• Work required: Pick up the passage on the history of salads after its final sentence and continue writing it.

### Reading text ###

Since earliest times people have harvested wild leafy plants, especially in spring, when they were young and tender. Some of the wild plants available to early foragers were wild celery, chervils, cresses, and parsley. Salads were among the first cultivated plants that people grew in their gardens.

In pre-Roman times, people in England enjoyed beet greens. The Roman occupation brought lettuces, cucumbers, carrots, endive and sorrel. Medieval monks planted them among the herbs in their gardens, and Renaissance gardeners developed new varieties and produced them in greater quantities.

The word "salad" comes from the Latin word "herba salta" or "salted herbs," so called because such greens were usually seasoned with dressings containing lots of salt. Early American colonists called it "sallet." They brought their favorite seeds to the New World, established kitchen gardens, and dined on their seasonal treasures. The first German-American herbal, printed in 1777, included 35 plants used as salads.

### Provided data ###

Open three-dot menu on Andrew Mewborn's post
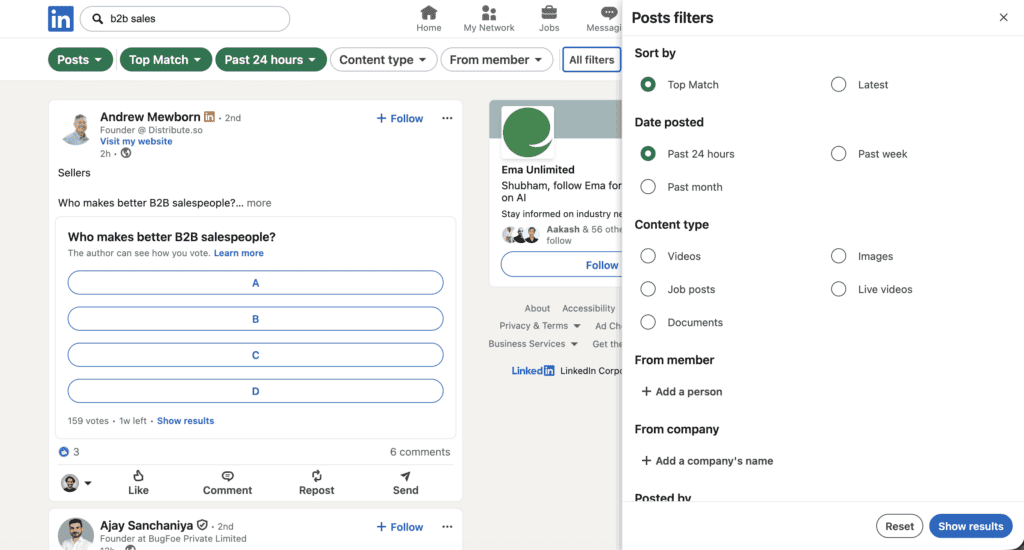1024x550 pixels. pyautogui.click(x=447, y=118)
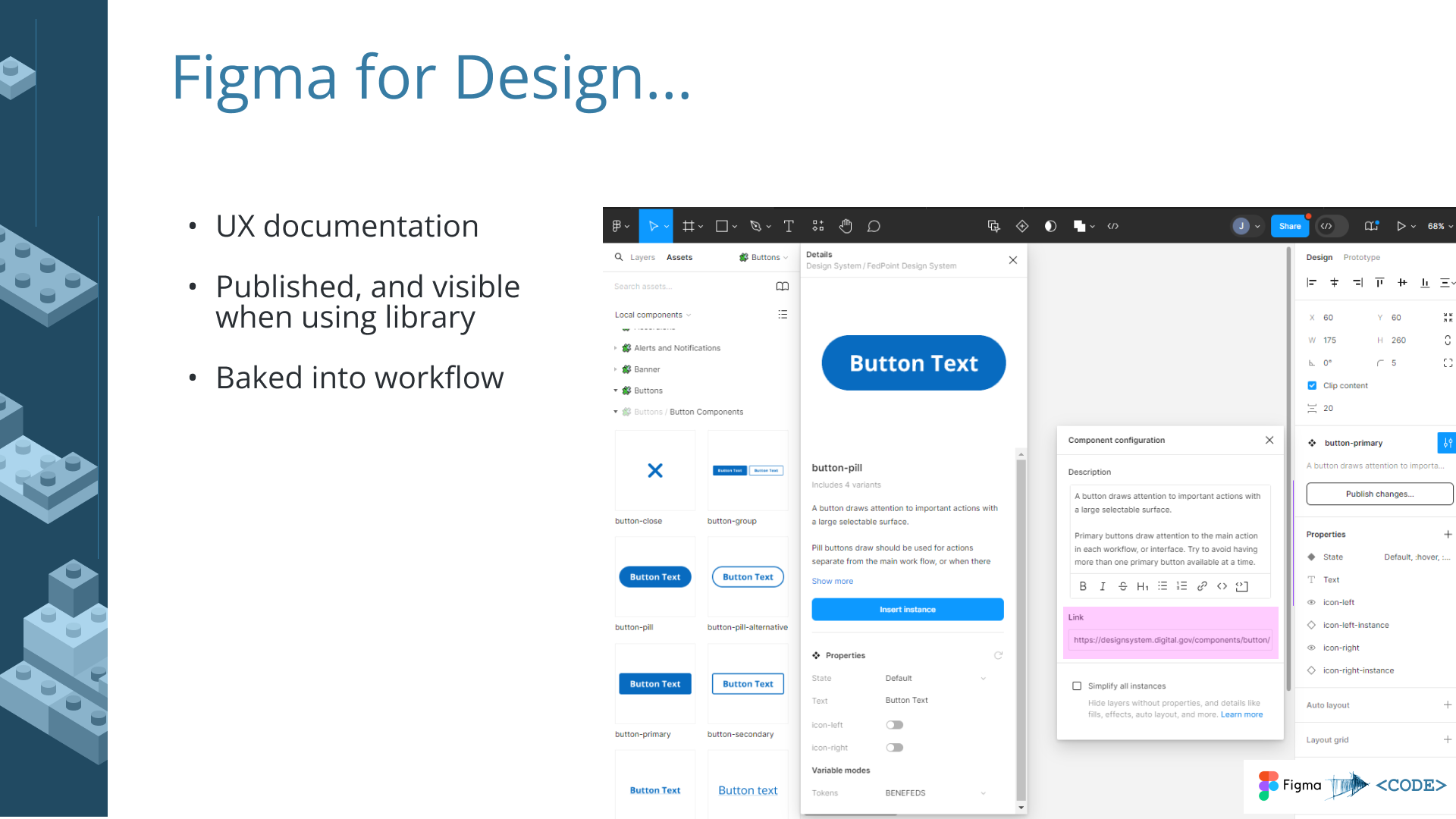Image resolution: width=1456 pixels, height=819 pixels.
Task: Click the Insert instance button
Action: [x=907, y=610]
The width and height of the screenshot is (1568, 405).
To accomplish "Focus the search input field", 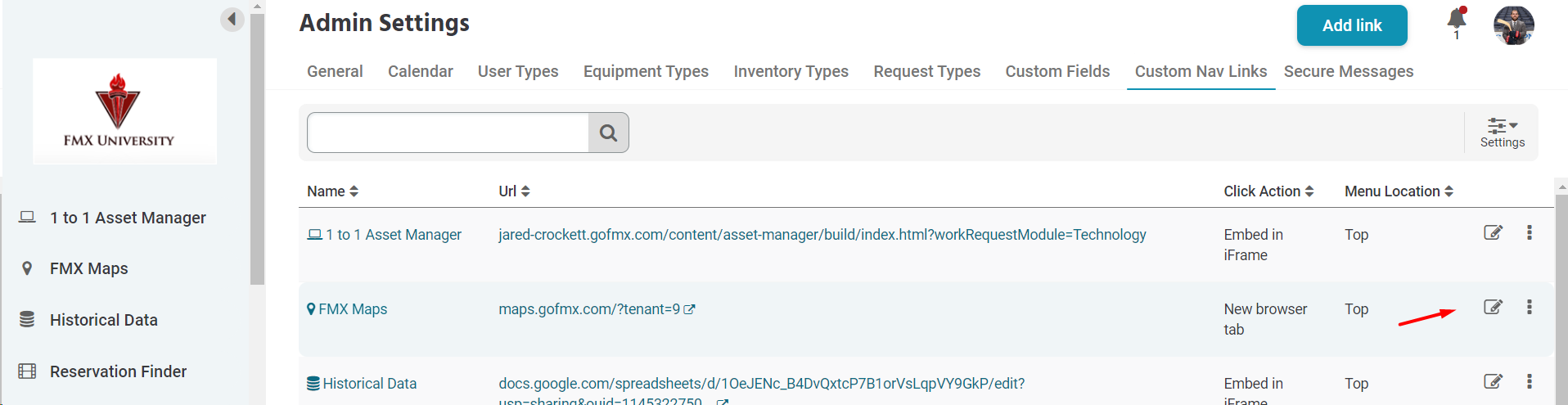I will point(448,133).
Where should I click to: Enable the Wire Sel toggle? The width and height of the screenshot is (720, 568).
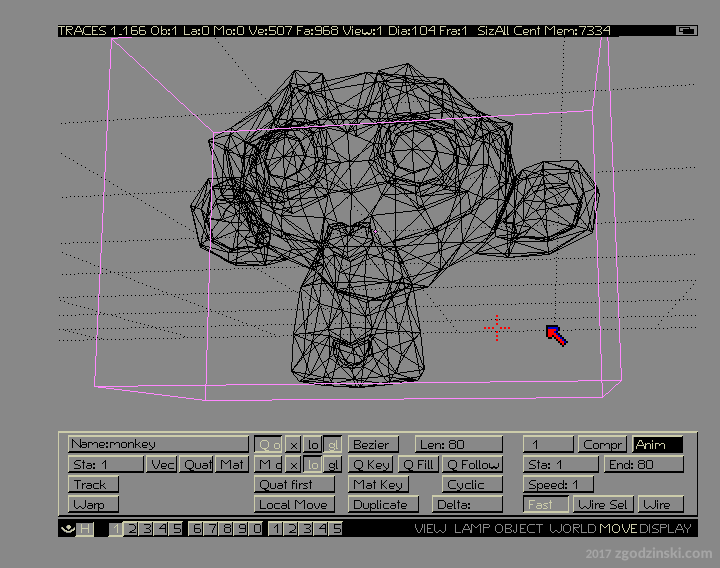click(603, 505)
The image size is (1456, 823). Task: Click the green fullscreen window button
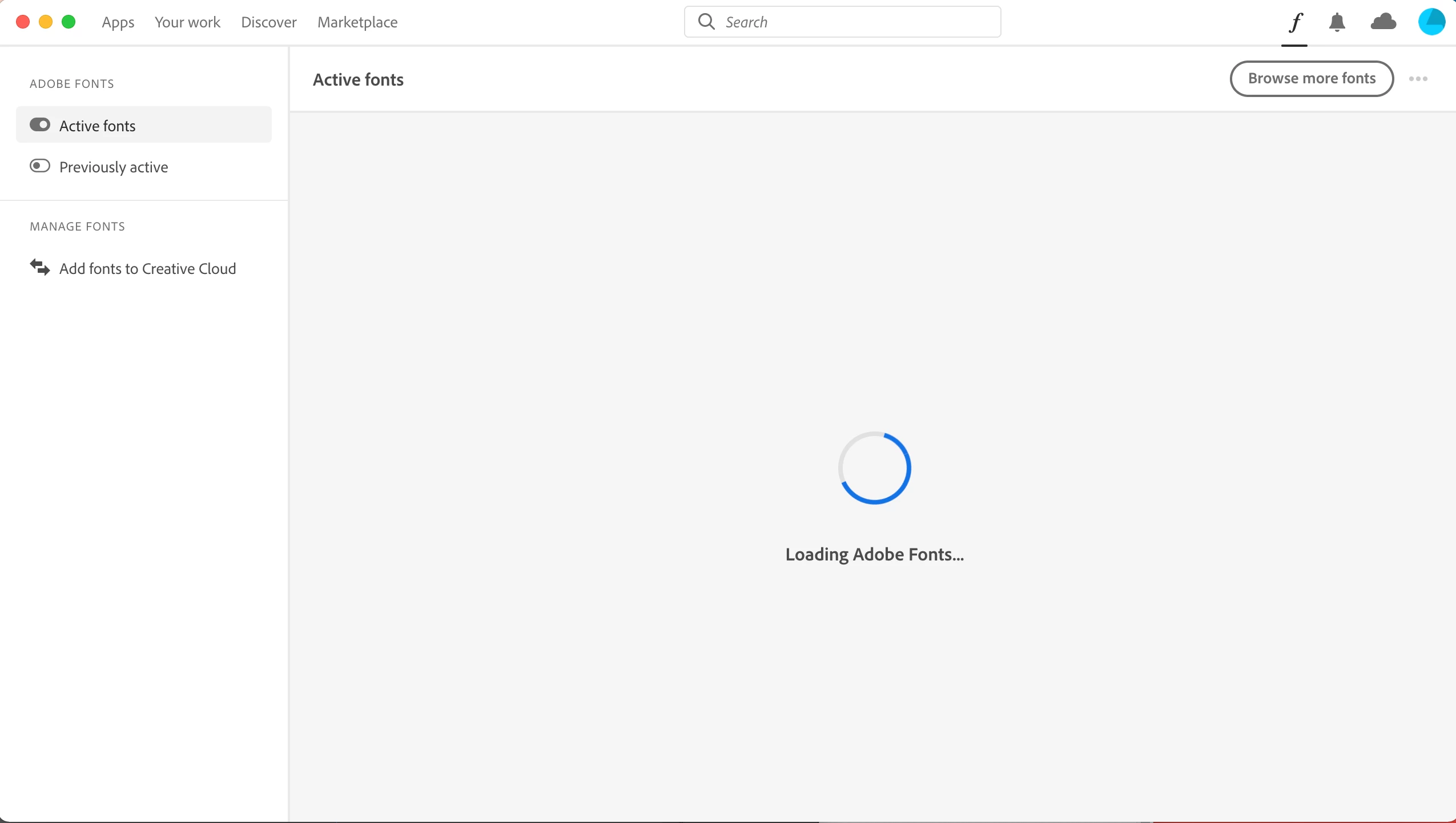pos(69,22)
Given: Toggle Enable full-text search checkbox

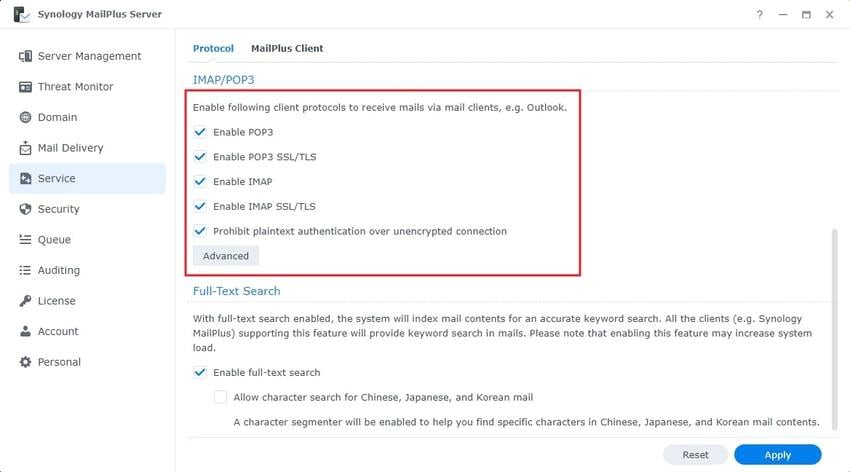Looking at the screenshot, I should pos(201,373).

###

• Answer below:
During the late 19th Century, the concept of salads expanded. At first the most daring addition was the fresh tomato, long suspected by some Americans and Western Europeans as dangerous when eaten raw. Fruit salads followed , and by the end of the century, potato, egg, or chicken salads in fancy presentations flourished.

The modern salad bar probably first emerged in the late 1960s.

Build a Salad
  • Bring assorted ingredients and let students build their own salads, as they like them. Bring unusual ingredients in many colors (See below.) to encourage students to try something different.
  • Give prizes for Prettiest Salad, Most Unusual Salad and Most Nutritious Salad.
  • Keep it neat by having students assemble their salads in zip lock bags and drizzle in dressing. Provide plastic forks and napkins.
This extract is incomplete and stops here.